Interviewer: Well, and of course far more access today, when you can just download on to your phone - half a million tracks.

Catherine: Or throw your credit card in a machine, I mean we couldn’t do that, could we?

Arthur: I was always skint, about 6 shillings a week I was earning but you know, I have to go to my Jazz clubs.

Interviewer: Did you have a particular sort of Jazz that you went for was it or just any kind of Jazz that was going on?

Arthur: I did like Ted Heath, the big band.

Interviewer: It was the big band thing with you was it?

Catherine: Was that termed as Jazz, Big Band?

Arthur: Yeah, Big Band Jazz, Dickie Valentine used to sing with them when he first started.

Catherine: Yeah but was that t termed as Jazz?

Arthur: Yeah, yeah, yeah.

Catherine: Would you say so?

Interviewer: Yeah I would. What gets included or excluded from Jazz has sort of changed again over the years you know. Jazz started out as popular dance music.

Catherine: As you say the Yanks brought it didn’t they?

Interviewer: Yeah they did for sure.

Catherine: Yeah because we didn’t have that before, we started to appreciate it more and I think because the Yanks brought it. Because everybody appreciated the Yanks didn’t they?

Arthur: When we used to go and see the big bands, they had about 15/16 people in the band, and then half way through 4 or 5 come and played, they used to have a little session themselves.

Catherine: Was Glen Miller, was that Jazz would you call that Jazz?

Arthur: Yeah Glen Miller was Jazz. Ray Ellington and Frantic Five, have you heard of him?

Interviewer: Sorry?

Arthur: Ray Ellington’s Frantic Five.

Interviewer: I didn’t, no.

Arthur: Big fat man, what was his singer’s name? I can’t think, big man but he had a Jazz club in Kentish Town somewhere. We all paid money to go and see him and he didn’t bloody play anything [laughs] He got called a few names.

Catherine: Well this young man, he’ll be out of whatever [laughs] we’ve taken up a lot of your time haven’t we?

Interviewer: It’s been very interesting, this is exactly the sort of stuff, this is exactly the kind of stuff that we’re interested in you know, peoples actual experiences.

Arthur: Going back, on the underground. I remember one night I got off at Oxford Circus, got off the underground train, walking down the platform – ‘It’s him!’ all the girls come running up to me, they thought I was someone, I don’t know who – ‘It’s him!’ ‘Looks like’ [they were] screaming ‘No it’s not!’ and then they run away, I remember that.

Interviewer: That’s another thing, under what circumstances would you today, expect to find a pop or a rock star on the London underground? It just wouldn’t happen would it?

Arthur: After the concert, the Ted Heath concert, we used to go down the underground station, Oxford Street, and all the musicians used to go on the tube train going home.

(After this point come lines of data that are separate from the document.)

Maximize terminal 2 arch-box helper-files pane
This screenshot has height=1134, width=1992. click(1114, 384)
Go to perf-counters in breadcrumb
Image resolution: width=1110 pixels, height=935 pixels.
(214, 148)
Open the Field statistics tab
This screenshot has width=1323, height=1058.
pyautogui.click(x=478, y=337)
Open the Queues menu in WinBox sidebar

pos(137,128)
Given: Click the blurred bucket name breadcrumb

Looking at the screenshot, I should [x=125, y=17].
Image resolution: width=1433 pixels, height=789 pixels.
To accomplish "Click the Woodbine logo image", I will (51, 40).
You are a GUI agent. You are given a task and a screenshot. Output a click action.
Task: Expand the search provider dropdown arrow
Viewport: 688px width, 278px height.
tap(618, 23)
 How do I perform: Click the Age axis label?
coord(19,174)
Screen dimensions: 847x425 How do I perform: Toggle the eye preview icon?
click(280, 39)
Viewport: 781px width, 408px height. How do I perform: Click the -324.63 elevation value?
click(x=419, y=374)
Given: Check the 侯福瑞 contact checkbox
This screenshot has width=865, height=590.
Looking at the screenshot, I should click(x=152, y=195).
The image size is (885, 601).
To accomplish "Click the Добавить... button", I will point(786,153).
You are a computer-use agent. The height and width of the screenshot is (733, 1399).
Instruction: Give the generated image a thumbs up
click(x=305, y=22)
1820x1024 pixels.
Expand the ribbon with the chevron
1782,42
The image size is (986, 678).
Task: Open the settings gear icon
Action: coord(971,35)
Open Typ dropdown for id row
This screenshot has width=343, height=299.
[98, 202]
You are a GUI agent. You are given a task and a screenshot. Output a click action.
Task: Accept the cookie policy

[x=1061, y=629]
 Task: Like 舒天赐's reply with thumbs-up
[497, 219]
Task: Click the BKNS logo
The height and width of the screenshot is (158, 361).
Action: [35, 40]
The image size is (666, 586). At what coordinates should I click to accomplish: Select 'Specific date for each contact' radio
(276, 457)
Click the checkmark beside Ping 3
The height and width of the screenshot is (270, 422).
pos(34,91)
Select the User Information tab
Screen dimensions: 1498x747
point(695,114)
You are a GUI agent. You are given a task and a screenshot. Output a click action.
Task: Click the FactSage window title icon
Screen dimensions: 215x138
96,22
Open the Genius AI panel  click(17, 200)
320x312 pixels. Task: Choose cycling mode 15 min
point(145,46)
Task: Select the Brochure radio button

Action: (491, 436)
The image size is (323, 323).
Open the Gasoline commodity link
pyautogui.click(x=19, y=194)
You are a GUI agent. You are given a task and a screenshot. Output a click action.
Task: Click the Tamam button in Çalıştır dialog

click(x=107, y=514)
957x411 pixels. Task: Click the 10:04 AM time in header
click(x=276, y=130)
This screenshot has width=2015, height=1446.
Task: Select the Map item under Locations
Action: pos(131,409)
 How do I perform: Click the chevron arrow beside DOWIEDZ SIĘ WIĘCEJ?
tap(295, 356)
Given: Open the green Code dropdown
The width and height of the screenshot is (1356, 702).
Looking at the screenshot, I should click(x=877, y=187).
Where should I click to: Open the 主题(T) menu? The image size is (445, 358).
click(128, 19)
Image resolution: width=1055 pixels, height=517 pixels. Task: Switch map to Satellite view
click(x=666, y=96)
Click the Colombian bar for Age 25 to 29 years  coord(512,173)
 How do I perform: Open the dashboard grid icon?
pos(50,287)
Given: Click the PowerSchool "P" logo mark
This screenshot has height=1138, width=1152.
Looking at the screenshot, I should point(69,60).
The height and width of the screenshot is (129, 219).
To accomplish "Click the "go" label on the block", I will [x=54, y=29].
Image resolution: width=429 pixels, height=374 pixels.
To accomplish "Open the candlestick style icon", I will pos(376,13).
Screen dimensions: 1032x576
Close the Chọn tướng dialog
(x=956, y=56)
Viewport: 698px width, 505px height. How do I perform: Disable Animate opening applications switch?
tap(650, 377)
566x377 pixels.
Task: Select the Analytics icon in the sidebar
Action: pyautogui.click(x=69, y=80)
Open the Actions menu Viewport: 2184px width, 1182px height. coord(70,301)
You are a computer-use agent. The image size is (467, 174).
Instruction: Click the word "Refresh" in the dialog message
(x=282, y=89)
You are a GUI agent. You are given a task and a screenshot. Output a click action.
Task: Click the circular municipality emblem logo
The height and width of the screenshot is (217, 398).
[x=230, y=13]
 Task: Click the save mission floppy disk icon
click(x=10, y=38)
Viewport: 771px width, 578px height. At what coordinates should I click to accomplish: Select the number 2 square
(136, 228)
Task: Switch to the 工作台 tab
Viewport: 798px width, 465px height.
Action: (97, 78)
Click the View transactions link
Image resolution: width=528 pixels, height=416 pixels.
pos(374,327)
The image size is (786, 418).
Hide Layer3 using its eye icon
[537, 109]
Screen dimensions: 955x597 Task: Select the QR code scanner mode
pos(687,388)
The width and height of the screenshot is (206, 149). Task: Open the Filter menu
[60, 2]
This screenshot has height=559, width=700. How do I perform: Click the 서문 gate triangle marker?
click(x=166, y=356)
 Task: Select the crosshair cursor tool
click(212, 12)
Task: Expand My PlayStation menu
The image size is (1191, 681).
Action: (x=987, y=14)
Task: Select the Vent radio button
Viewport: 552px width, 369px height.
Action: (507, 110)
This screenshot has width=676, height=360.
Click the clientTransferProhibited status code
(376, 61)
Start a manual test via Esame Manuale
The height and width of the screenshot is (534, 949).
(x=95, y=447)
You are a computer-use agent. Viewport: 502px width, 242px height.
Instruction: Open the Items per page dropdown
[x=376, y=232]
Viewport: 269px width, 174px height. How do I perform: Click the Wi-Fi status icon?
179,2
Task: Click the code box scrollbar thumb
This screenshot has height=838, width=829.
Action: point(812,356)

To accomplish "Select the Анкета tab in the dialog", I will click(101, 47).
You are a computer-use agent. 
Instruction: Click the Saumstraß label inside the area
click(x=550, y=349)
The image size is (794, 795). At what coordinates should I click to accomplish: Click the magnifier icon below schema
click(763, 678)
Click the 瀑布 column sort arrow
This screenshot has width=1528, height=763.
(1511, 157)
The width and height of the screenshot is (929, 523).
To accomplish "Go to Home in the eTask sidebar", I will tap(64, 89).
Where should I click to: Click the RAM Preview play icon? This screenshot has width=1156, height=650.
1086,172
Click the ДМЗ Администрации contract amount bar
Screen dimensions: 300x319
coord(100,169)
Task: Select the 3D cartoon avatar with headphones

Catherine: Yeah but that was then, that’s what we’re saying, you wouldn’t find that now.

Arthur: Little Jackie Armstrong the trombone player,

Catherine: You wouldn’t find that now.

Arthur: ‘What’s happened to your lips Jackie?’ and things like that. Then you got to the Northern line and a lot of them lived down [that way], cause one of my mates moved to Claygate and he said ‘The man next door is a musician, his name is Dankworth, have you ever heard of him?’ He moved next door to him, Johnny Dankworth, in Claygate, yeah, many years ago that was.

Catherine: Right we’d better go and let somebody else come in.

Interviewer: Good to talk to you both and I’ll see you.

Catherine: We’re sorry we couldn’t come up with anything.